Records for the task.
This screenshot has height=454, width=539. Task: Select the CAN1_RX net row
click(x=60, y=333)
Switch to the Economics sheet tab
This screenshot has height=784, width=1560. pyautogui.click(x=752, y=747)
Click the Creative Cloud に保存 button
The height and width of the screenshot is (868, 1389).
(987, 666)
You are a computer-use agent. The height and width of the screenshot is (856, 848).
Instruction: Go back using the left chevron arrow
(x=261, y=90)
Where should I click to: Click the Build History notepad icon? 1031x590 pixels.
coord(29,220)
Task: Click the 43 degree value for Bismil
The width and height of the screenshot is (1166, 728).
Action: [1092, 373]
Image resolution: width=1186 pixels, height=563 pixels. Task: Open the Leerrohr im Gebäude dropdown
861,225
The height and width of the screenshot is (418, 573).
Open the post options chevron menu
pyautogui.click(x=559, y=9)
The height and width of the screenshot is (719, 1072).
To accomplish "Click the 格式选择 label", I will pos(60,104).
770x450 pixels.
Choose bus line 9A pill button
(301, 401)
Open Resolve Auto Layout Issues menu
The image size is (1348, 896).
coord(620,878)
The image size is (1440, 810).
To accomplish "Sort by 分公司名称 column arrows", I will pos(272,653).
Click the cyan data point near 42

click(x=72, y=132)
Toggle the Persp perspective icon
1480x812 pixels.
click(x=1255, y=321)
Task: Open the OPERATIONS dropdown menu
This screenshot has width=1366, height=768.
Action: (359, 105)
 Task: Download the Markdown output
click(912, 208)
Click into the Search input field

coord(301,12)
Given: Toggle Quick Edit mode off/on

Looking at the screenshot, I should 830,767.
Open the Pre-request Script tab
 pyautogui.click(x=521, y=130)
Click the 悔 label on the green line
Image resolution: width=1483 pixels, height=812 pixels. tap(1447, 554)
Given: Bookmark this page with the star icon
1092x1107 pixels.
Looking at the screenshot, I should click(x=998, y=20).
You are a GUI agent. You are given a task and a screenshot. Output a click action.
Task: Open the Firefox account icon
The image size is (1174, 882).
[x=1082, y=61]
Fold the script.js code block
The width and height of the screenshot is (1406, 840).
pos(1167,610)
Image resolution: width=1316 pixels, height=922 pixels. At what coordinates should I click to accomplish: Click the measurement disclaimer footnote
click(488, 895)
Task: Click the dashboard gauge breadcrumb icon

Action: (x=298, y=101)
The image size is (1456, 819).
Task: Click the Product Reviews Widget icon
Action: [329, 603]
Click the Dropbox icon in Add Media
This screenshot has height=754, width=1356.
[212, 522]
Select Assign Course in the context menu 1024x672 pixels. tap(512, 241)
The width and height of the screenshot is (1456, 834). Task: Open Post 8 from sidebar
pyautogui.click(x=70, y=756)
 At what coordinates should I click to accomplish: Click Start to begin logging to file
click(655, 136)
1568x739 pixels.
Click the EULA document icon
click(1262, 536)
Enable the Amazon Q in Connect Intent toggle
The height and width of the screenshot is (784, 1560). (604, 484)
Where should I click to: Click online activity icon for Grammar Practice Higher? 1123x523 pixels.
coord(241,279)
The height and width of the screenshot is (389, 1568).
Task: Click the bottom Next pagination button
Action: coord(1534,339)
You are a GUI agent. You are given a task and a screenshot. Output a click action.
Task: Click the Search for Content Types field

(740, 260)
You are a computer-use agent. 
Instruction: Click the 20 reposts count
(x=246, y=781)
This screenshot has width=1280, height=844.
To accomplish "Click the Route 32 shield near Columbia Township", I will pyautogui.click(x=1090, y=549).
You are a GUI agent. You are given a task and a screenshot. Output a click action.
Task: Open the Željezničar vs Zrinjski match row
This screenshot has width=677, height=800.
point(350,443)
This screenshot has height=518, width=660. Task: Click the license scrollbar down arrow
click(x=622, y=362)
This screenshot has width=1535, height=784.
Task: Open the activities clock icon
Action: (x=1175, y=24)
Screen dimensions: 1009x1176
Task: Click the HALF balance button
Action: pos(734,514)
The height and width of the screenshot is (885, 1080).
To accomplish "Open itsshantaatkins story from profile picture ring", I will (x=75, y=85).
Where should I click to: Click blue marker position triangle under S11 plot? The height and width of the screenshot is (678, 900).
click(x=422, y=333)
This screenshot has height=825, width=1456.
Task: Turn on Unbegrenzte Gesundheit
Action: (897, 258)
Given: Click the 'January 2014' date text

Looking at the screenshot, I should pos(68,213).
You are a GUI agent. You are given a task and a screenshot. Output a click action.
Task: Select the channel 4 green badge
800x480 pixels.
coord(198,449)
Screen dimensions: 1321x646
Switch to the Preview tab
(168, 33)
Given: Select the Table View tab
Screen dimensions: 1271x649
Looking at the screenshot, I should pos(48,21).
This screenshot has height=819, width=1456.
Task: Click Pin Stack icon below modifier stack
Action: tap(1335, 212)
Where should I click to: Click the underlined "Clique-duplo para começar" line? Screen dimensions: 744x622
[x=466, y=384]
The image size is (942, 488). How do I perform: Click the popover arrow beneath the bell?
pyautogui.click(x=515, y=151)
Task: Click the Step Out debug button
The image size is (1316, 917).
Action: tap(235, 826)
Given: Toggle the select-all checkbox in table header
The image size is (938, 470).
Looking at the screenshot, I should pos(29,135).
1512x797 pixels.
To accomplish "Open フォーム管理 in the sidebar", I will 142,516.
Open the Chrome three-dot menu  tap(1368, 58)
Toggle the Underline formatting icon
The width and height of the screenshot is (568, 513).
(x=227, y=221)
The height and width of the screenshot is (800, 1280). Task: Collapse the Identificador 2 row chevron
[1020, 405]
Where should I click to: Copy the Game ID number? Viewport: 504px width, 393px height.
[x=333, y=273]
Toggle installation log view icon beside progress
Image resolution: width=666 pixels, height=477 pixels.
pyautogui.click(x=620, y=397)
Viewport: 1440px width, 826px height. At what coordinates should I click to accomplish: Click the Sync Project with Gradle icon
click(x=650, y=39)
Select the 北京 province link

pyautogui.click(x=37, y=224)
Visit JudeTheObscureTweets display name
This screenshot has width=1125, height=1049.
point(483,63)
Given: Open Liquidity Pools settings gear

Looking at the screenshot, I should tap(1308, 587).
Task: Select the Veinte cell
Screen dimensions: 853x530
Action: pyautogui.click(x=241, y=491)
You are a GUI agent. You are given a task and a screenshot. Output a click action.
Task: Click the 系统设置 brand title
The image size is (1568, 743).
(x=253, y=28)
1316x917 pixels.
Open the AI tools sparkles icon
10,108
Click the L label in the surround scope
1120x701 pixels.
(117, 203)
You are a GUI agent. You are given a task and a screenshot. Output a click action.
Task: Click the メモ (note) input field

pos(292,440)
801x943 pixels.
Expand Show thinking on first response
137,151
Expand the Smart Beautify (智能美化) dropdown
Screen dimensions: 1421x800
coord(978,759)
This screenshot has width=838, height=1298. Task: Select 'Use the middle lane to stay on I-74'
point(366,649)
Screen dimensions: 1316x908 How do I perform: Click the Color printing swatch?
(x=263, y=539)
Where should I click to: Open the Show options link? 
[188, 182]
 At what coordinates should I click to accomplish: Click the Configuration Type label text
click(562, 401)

Goal. Rewrite all of the entries above, changing each "chevron" to "caret" and leaving everything else as it is.

Exercise result.
This screenshot has height=454, width=539. Task: Select the CAN1_RX net row
click(x=60, y=333)
Switch to the Economics sheet tab
This screenshot has height=784, width=1560. pyautogui.click(x=752, y=747)
Click the Creative Cloud に保存 button
The height and width of the screenshot is (868, 1389).
(987, 666)
You are a computer-use agent. The height and width of the screenshot is (856, 848).
Instruction: Go back using the left caret arrow
(x=261, y=90)
Where should I click to: Click the Build History notepad icon? 1031x590 pixels.
coord(29,220)
Task: Click the 43 degree value for Bismil
The width and height of the screenshot is (1166, 728).
Action: [1092, 373]
Image resolution: width=1186 pixels, height=563 pixels. Task: Open the Leerrohr im Gebäude dropdown
861,225
The height and width of the screenshot is (418, 573).
Open the post options caret menu
pyautogui.click(x=559, y=9)
The height and width of the screenshot is (719, 1072).
To accomplish "Click the 格式选择 label", I will pos(60,104).
770x450 pixels.
Choose bus line 9A pill button
(301, 401)
Open Resolve Auto Layout Issues menu
The image size is (1348, 896).
coord(620,878)
The image size is (1440, 810).
To accomplish "Sort by 分公司名称 column arrows", I will pos(272,653).
Click the cyan data point near 42

click(x=72, y=132)
Toggle the Persp perspective icon
1480x812 pixels.
click(x=1255, y=321)
Task: Open the OPERATIONS dropdown menu
This screenshot has width=1366, height=768.
Action: (359, 105)
 Task: Download the Markdown output
click(912, 208)
Click into the Search input field

coord(301,12)
Given: Toggle Quick Edit mode off/on

Looking at the screenshot, I should 830,767.
Open the Pre-request Script tab
 pyautogui.click(x=521, y=130)
Click the 悔 label on the green line
Image resolution: width=1483 pixels, height=812 pixels. tap(1447, 554)
Given: Bookmark this page with the star icon
1092x1107 pixels.
Looking at the screenshot, I should click(x=998, y=20).
You are a GUI agent. You are given a task and a screenshot. Output a click action.
Task: Open the Firefox account icon
The image size is (1174, 882).
[x=1082, y=61]
Fold the script.js code block
The width and height of the screenshot is (1406, 840).
pos(1167,610)
Image resolution: width=1316 pixels, height=922 pixels. At what coordinates should I click to accomplish: Click the measurement disclaimer footnote
click(488, 895)
Task: Click the dashboard gauge breadcrumb icon

Action: (x=298, y=101)
The image size is (1456, 819).
Task: Click the Product Reviews Widget icon
Action: [329, 603]
Click the Dropbox icon in Add Media
This screenshot has height=754, width=1356.
[212, 522]
Select Assign Course in the context menu 1024x672 pixels. tap(512, 241)
The width and height of the screenshot is (1456, 834). Task: Open Post 8 from sidebar
pyautogui.click(x=70, y=756)
 At what coordinates should I click to accomplish: Click Start to begin logging to file
click(655, 136)
1568x739 pixels.
Click the EULA document icon
click(1262, 536)
Enable the Amazon Q in Connect Intent toggle
The height and width of the screenshot is (784, 1560). (604, 484)
Where should I click to: Click online activity icon for Grammar Practice Higher? 1123x523 pixels.
coord(241,279)
The height and width of the screenshot is (389, 1568).
Task: Click the bottom Next pagination button
Action: coord(1534,339)
You are a GUI agent. You are given a task and a screenshot. Output a click action.
Task: Click the Search for Content Types field

(740, 260)
You are a computer-use agent. 
Instruction: Click the 20 reposts count
(x=246, y=781)
This screenshot has width=1280, height=844.
To accomplish "Click the Route 32 shield near Columbia Township", I will pyautogui.click(x=1090, y=549).
You are a GUI agent. You are given a task and a screenshot. Output a click action.
Task: Open the Željezničar vs Zrinjski match row
This screenshot has width=677, height=800.
point(350,443)
This screenshot has height=518, width=660. Task: Click the license scrollbar down arrow
click(x=622, y=362)
This screenshot has width=1535, height=784.
Task: Open the activities clock icon
Action: (x=1175, y=24)
Screen dimensions: 1009x1176
Task: Click the HALF balance button
Action: pos(734,514)
The height and width of the screenshot is (885, 1080).
To accomplish "Open itsshantaatkins story from profile picture ring", I will (x=75, y=85).
Where should I click to: Click blue marker position triangle under S11 plot? The height and width of the screenshot is (678, 900).
click(x=422, y=333)
This screenshot has height=825, width=1456.
Task: Turn on Unbegrenzte Gesundheit
Action: (897, 258)
Given: Click the 'January 2014' date text

Looking at the screenshot, I should pos(68,213).
You are a GUI agent. You are given a task and a screenshot. Output a click action.
Task: Select the channel 4 green badge
800x480 pixels.
coord(198,449)
Screen dimensions: 1321x646
Switch to the Preview tab
(168, 33)
Given: Select the Table View tab
Screen dimensions: 1271x649
Looking at the screenshot, I should pos(48,21).
This screenshot has height=819, width=1456.
Task: Click Pin Stack icon below modifier stack
Action: tap(1335, 212)
Where should I click to: Click the underlined "Clique-duplo para começar" line? Screen dimensions: 744x622
[x=466, y=384]
The image size is (942, 488). How do I perform: Click the popover arrow beneath the bell?
pyautogui.click(x=515, y=151)
Task: Click the Step Out debug button
The image size is (1316, 917).
Action: tap(235, 826)
Given: Toggle the select-all checkbox in table header
The image size is (938, 470).
Looking at the screenshot, I should pos(29,135).
1512x797 pixels.
To accomplish "Open フォーム管理 in the sidebar", I will 142,516.
Open the Chrome three-dot menu  tap(1368, 58)
Toggle the Underline formatting icon
The width and height of the screenshot is (568, 513).
(x=227, y=221)
The height and width of the screenshot is (800, 1280). Task: Collapse the Identificador 2 row caret
[1020, 405]
Where should I click to: Copy the Game ID number? Viewport: 504px width, 393px height.
[x=333, y=273]
Toggle installation log view icon beside progress
Image resolution: width=666 pixels, height=477 pixels.
pyautogui.click(x=620, y=397)
Viewport: 1440px width, 826px height. At what coordinates should I click to accomplish: Click the Sync Project with Gradle icon
click(x=650, y=39)
Select the 北京 province link

pyautogui.click(x=37, y=224)
Visit JudeTheObscureTweets display name
This screenshot has width=1125, height=1049.
point(483,63)
Given: Open Liquidity Pools settings gear

Looking at the screenshot, I should tap(1308, 587).
Task: Select the Veinte cell
Screen dimensions: 853x530
Action: pyautogui.click(x=241, y=491)
You are a GUI agent. You are given a task and a screenshot. Output a click action.
Task: Click the 系统设置 brand title
The image size is (1568, 743).
(x=253, y=28)
1316x917 pixels.
Open the AI tools sparkles icon
10,108
Click the L label in the surround scope
1120x701 pixels.
(117, 203)
You are a GUI agent. You are given a task and a screenshot. Output a click action.
Task: Click the メモ (note) input field

pos(292,440)
801x943 pixels.
Expand Show thinking on first response
137,151
Expand the Smart Beautify (智能美化) dropdown
Screen dimensions: 1421x800
coord(978,759)
This screenshot has width=838, height=1298. Task: Select 'Use the middle lane to stay on I-74'
point(366,649)
Screen dimensions: 1316x908 How do I perform: Click the Color printing swatch?
(x=263, y=539)
Where should I click to: Open the Show options link? 
[188, 182]
 At what coordinates should I click to accomplish: Click the Configuration Type label text
click(562, 401)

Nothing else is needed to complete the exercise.